То же самое относится и к врачам: некоторые читают историю болезни отстраненно, формально – не более того. Как-то в хоспис уже во второй раз перевели молодую женщину. Мне позвонила ее мама: «Помоги, пожалуйста, положить ее в хоспис, она задыхается». Саркома, метастазы в легких. Я сидела с этой больной, и мне вдруг стало ясно: когда человек задыхается, ему очень страшно! Страшнее любой боли! Боль можно как-то перетерпеть, можно применить обезболивание. А вот существенно облегчить одышку бывает трудно. После укола, после того как поставлен кислород, можно отстраниться от больного и больше к нему не заходить – все сделано! Мне кажется, что такое поведение говорит о защите или просто о безразличии – о закрытости сердца. Ведь человеческое присутствие само по себе помогает другому расслабиться и телом и душой. В присутствии другого уменьшается чувство страха. Благодаря уменьшению страха ослабевает мышечное напряжение, и дышать становится значительно легче. Когда человек задыхается, нельзя уходить, пока ему не станет лучше! Ведь если рядом никого нет, если больной оставлен наедине с собой, у него от страха сжимаются все мышцы и из-за этого усиливается одышка.

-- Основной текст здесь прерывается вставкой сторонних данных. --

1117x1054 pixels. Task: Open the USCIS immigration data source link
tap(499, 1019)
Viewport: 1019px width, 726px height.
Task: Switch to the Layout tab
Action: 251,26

Вообще, когда кому-то плохо – физически или душевно, – нужно побыть рядом, пока ему не станет легче. Поделюсь личным опытом. Однажды после беседы в Лондонском соборе у меня на душе было очень тревожно. Я хотела поскорее уйти. Но владыка как-то уловил мое состояние. Он сказал мне: «Сядь рядом». И стал беседовать со мной о чем-то очень незначительном. Это было ему совсем несвойственно, потому что он никогда не говорил о пустяках. Я совершенно не помню, о чем владыка со мной беседовал, но в какой-то момент он, поглядев на меня, понял, что тревога моя улеглась, и сказал: «Ну, теперь до свидания!» Встал и ушел. Я поехала домой. Я не сразу поняла, что сделал владыка. А он, уловив мою тревогу, чтобы вернуть мне душевный мир, усадил меня рядом с собой и, пока говорил со мной, наверняка молился… И как только увидел, что тревога ушла, сказал: «До свидания».